Problem to work on: Repeat the records below exactly from the line containing "1427x840 pixels." to the line containing "the network filter", taking in both of those lines. Drop the pictures.
Given information section start
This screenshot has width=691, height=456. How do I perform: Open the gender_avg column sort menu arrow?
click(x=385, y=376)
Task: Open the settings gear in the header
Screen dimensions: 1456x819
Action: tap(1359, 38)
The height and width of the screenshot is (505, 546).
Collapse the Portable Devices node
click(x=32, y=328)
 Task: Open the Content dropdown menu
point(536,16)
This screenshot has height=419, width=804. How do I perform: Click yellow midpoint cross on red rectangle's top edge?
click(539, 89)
Given information section end
Given information section start
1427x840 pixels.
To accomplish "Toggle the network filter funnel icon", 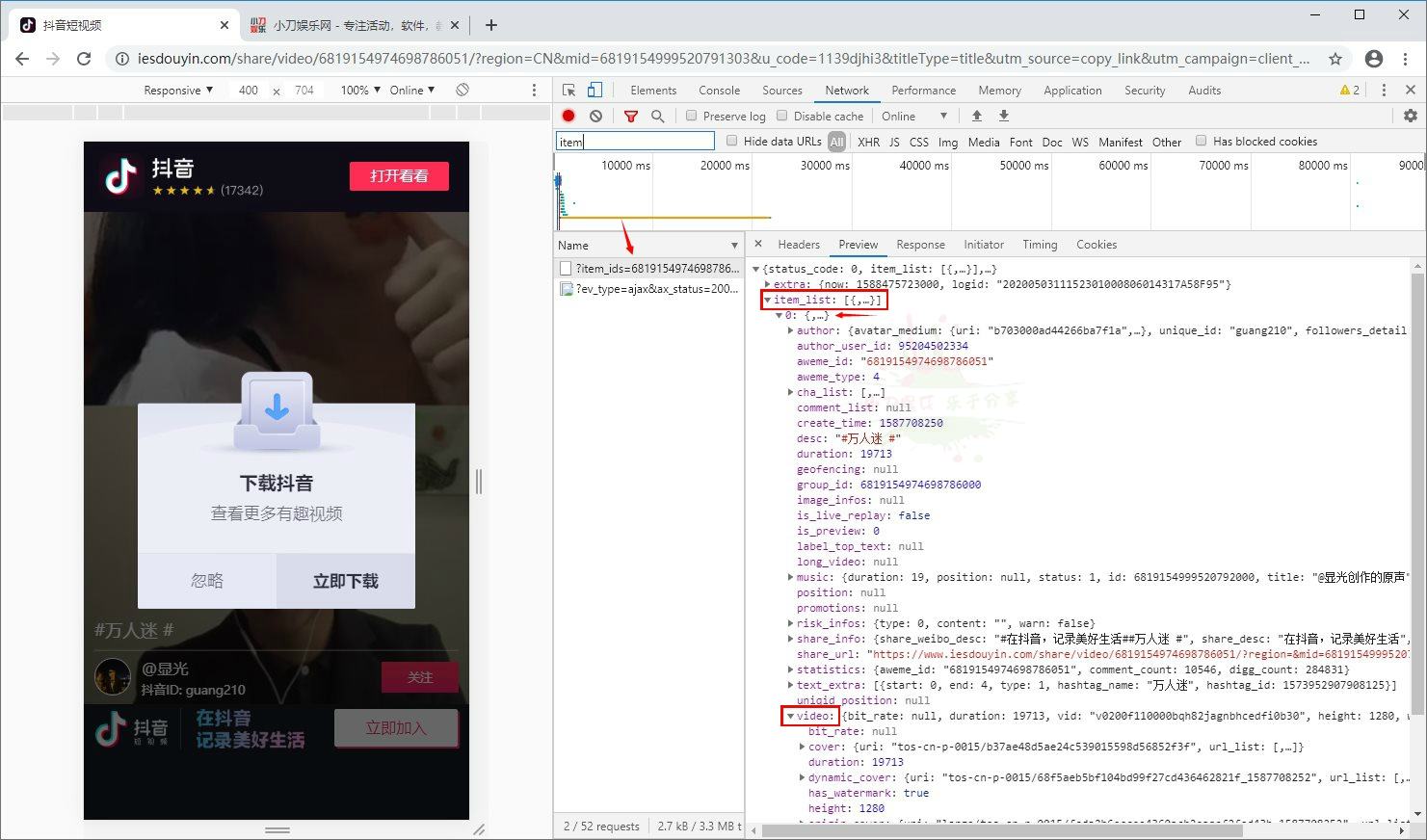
Given information section end
Given information section start
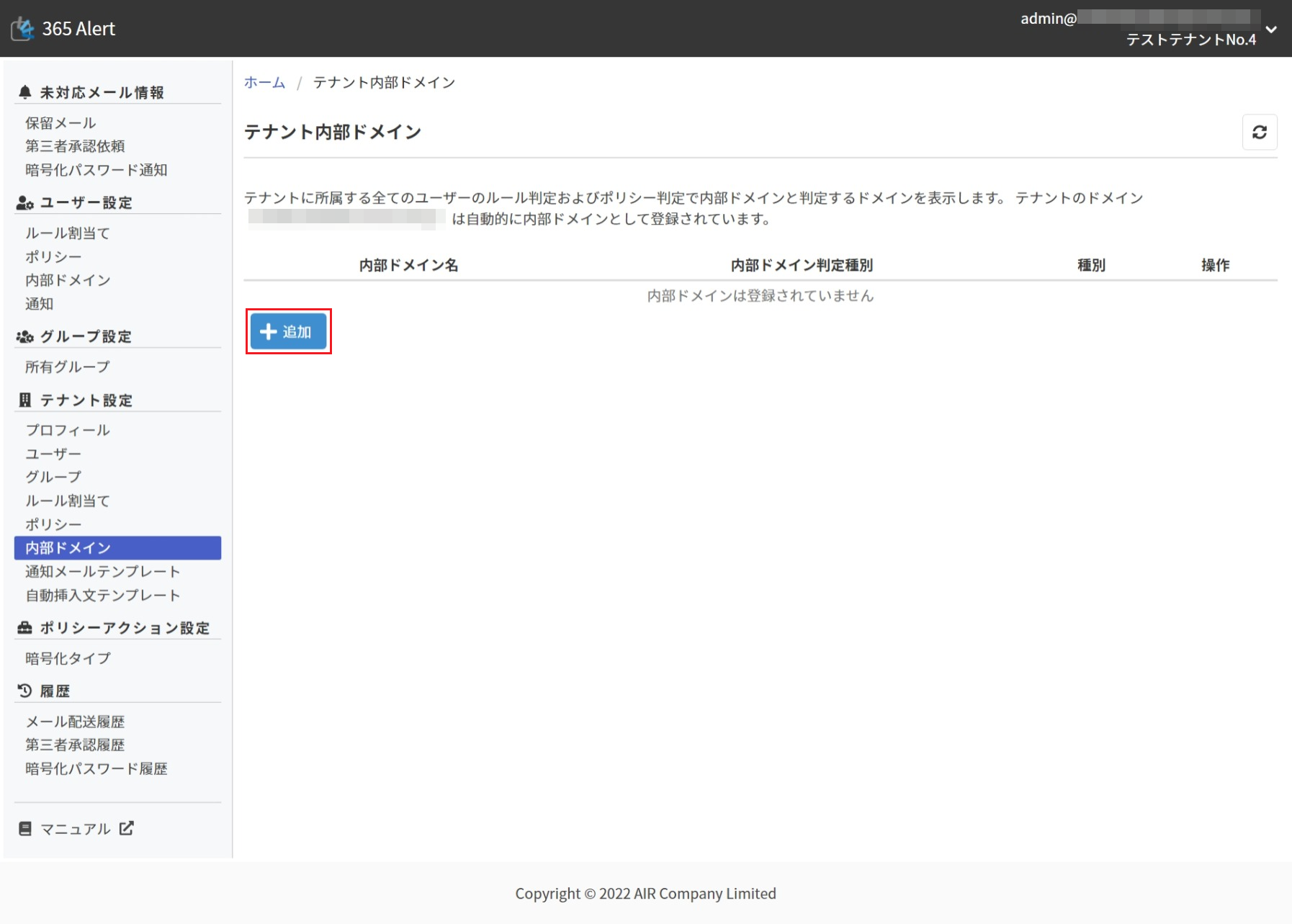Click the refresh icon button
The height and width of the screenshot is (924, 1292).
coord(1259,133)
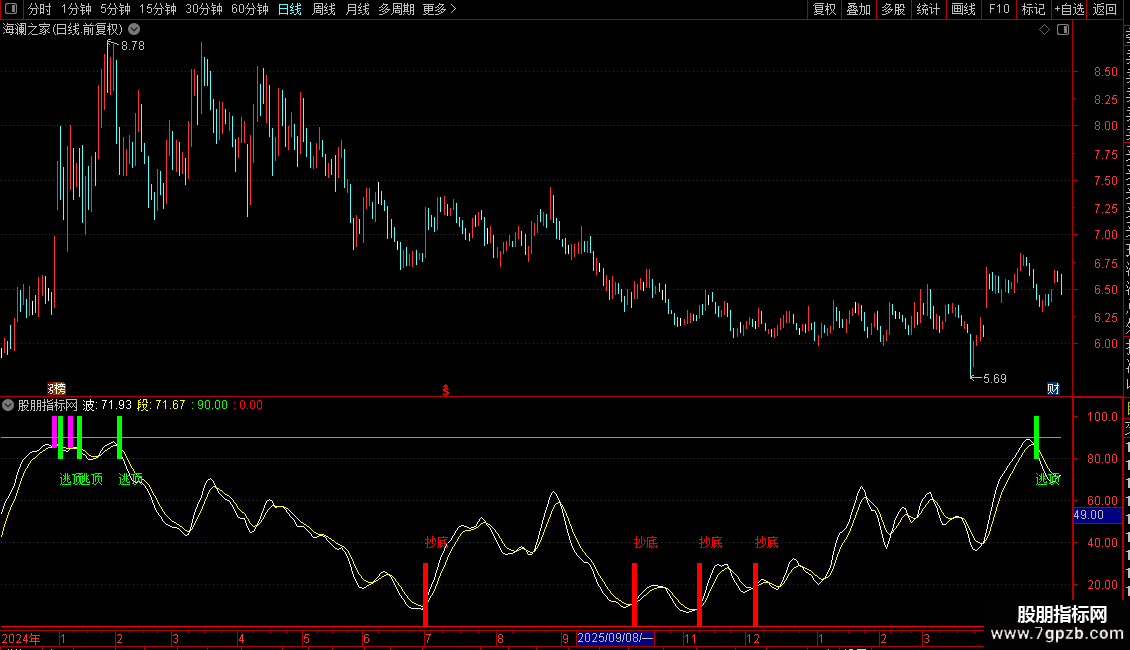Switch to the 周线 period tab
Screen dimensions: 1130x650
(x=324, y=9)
Given information section end
Reply:
1427x840 pixels.
To accomplish "Toggle the network filter funnel icon", 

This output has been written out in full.